Wow :lol: Iam so glad to hear from someone who is driveing, Quest that my Andy pulled when he was younger but has not in a number of years. I have done hours of ground work on long reins with Delbert, that my QH but have not had him pull anything yet, he has also been undersaddle just a short time. I am a BIG believer in ground work and long reins. I have found a small buggy I am redoing and a harness that I am haveing fixed up at the saddle shop to fit either one , but have not gotten in back yet. Really looking froward to getting it all put togather and see what we can do. I hope Quest will remember and take to it easy, Id love to talk to you more about the buggy and harness. 
Grayhorse


----------



## orchid park (Jun 1, 2008)

Hi grayhorse,

Sounds like your keen to get into driving. 
What sort of buggy do you have? We have a few different kinds in Australia.

If you are already long reining your horse, you should move onto having him drag a small weight like a tyre. I usually have someone drag the tyre beside me for the first few times (so I know the horse ok with the sound) then i move onto having the horse drag the trye.

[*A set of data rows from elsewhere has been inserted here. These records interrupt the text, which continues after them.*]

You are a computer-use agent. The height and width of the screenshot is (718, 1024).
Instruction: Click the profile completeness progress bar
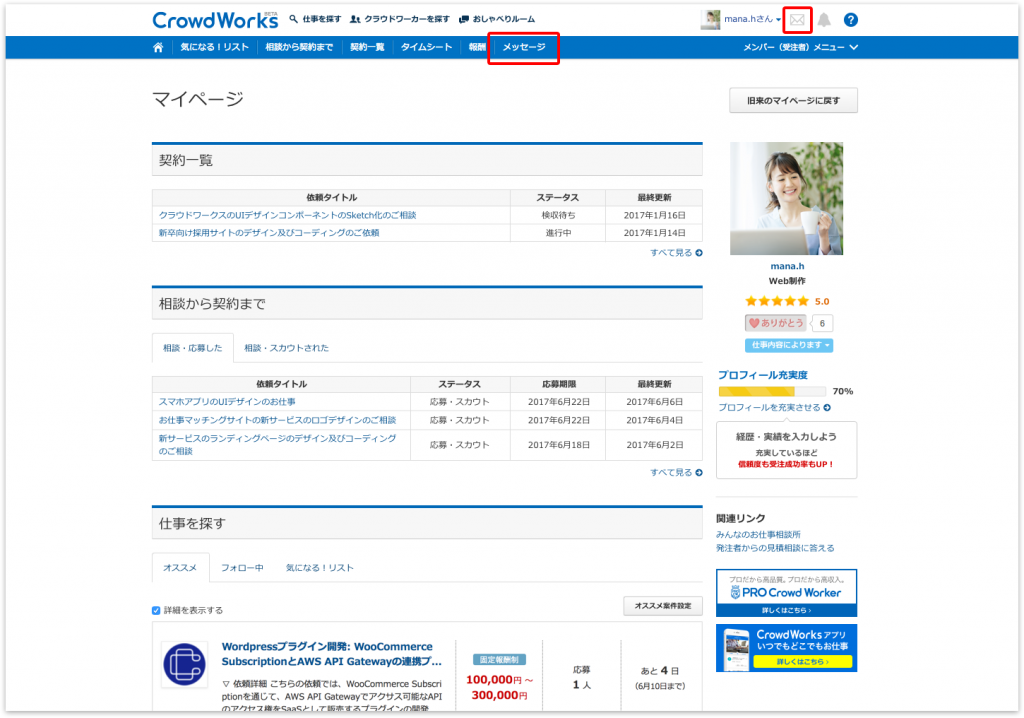pyautogui.click(x=771, y=392)
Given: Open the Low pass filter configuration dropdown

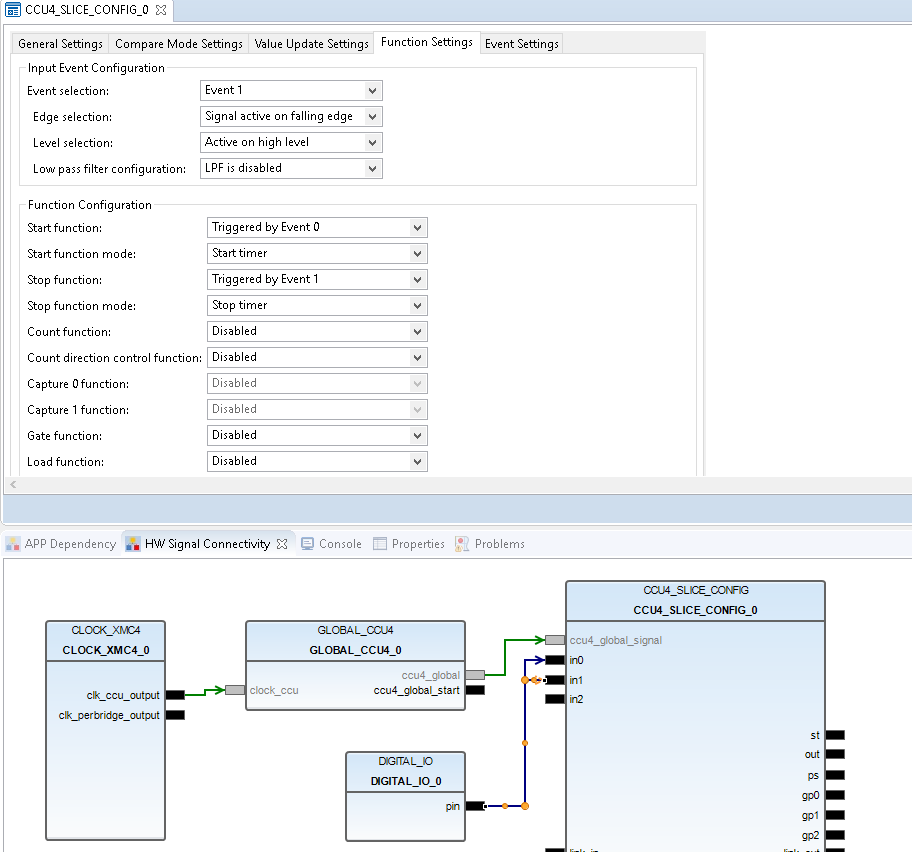Looking at the screenshot, I should tap(374, 168).
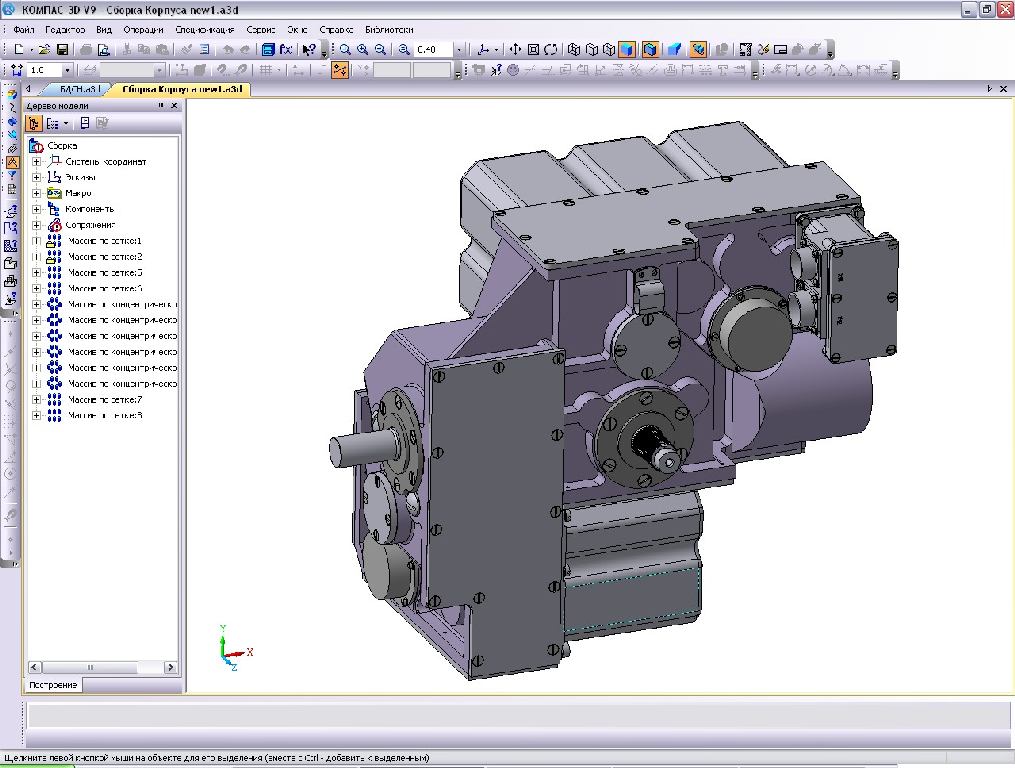Select Сопряжения item in model tree
The width and height of the screenshot is (1015, 768).
click(90, 225)
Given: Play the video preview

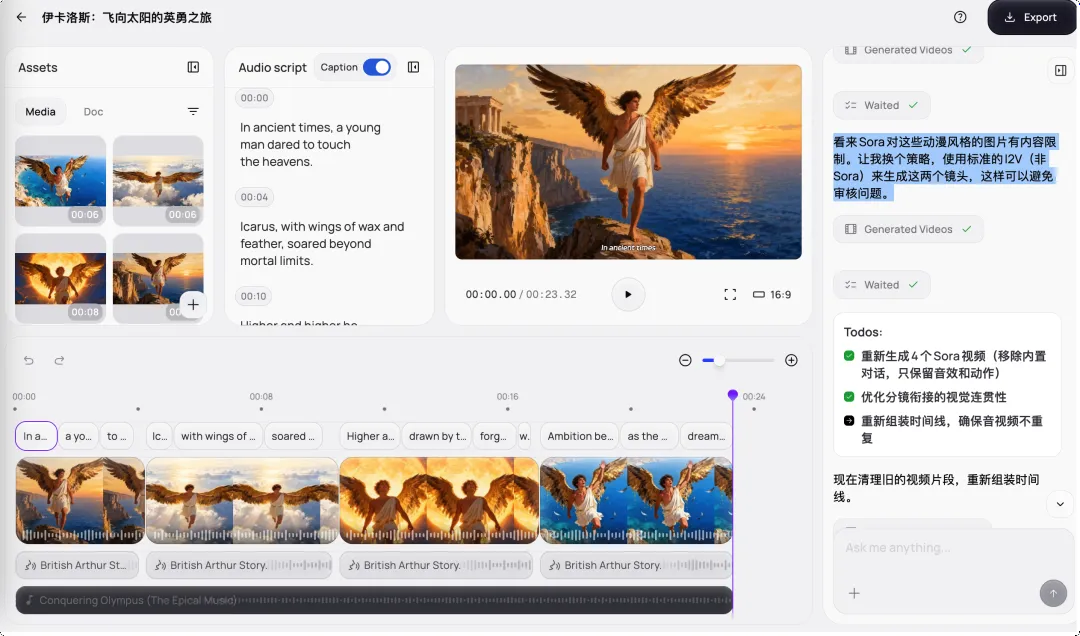Looking at the screenshot, I should click(628, 294).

The photo of my pony, is in a unique vehicle to australia called a sydney brass sulky. It has a curved wooden floor, dash, shafts and wingboards. Also has alot of brass works (hence the name). 

I would be happy to chat with you regarding your harness and vehicle.

regards,

Laura.


----------



## grayhorse (Jun 18, 2008)

LAURA so sorry it took me so long to get back to ya things here have been a little nuts lately.
The buggy is something like a doctors buggy , but no top on it, I would put up a pic but for some reason I am able to get them up, I have tried a number of things and It must be me, I could send one to ya maybe to your email, threw my email for the pd, this computer here at home is dail up and just too slow to do anything much, send me and email at [email protected] and i'll send ya a pic or to
grayhorse


----------



## orchid park (Jun 1, 2008)

I have just emailed you.


----------



## ponyup04 (Jul 22, 2008)

I love this site for new articles and advice on driving. You might like to try it.
http://horses.about.com/od/horsesportsexplained/a/harnesssafety.htm


----------



## stevefromnfld (Aug 12, 2008)

Hi there guys,I was reading your posts,I'm fairly new to driving,I have a basic idea of how to start,and supposedly the mare we bought was mostly used to plow a garden,and haul a cart with firewood,.
She's half Nfld Pony and half Morgan.She's a beauty,nice and strong for her size,around 900 or so pounds.Good hoofs too,like,,,they're kind of big.
She hasn't been used for a couple of years I guess,but I bought a used harness which I have a little work to do on,and I need a larger collar.I have a good set of winkers too.
Anyway,in the next few weeks,I was hoping to find a proper fitting collar in my area,I have some leads to follow up on before I buy a new one,but when I get it all together,I was wondering if I could email you Greyhorse,and check how you're doing with it?
Or,I could just ask you on the forum,that'ld be fine too.
Anyway,I hope it's working out for you.
I found so far,(I'm not a horse expert by any strech,lol),but I find that the slower I go with things,the quicker she ,Twinkle ,trusts me,and from the time we bought her,in april,she's gone from a high headed,white eye,scared horse,to a much more trusting and relaxed horse.
She doesn't trust some people,mostly men ,but she trusts me pretty good now,and the more I do with her,even grooming and spendinmg time with her,she really seems more and more like a human,lol.But I know I still have to watch her as she can get scared and accidently hurt me.But so far so good.
Anyway,jsu curious about the driving.
I have a fair bit of work going on these days,but when I get some of it finished,I'm going to spend some serious time starting from the beginning with the driving.
Also,I'm good with wood,carpentry,and can weld,so I'm going to make a nice little cart for her.
I have a big 4 wheel cart I was given in my barn,but need new wheels,so I was thinking of making a 2 wheel cart,,,here they're called box carts,used for hauling kelp,rock,firewood,etc,so,my nieghbor has a small one for use with an atv,but he said I could borrow it to use for a pattern to make a larger one for the horse.
Anyway,hope you're all doing good,talk to you guys soon,Steve


----------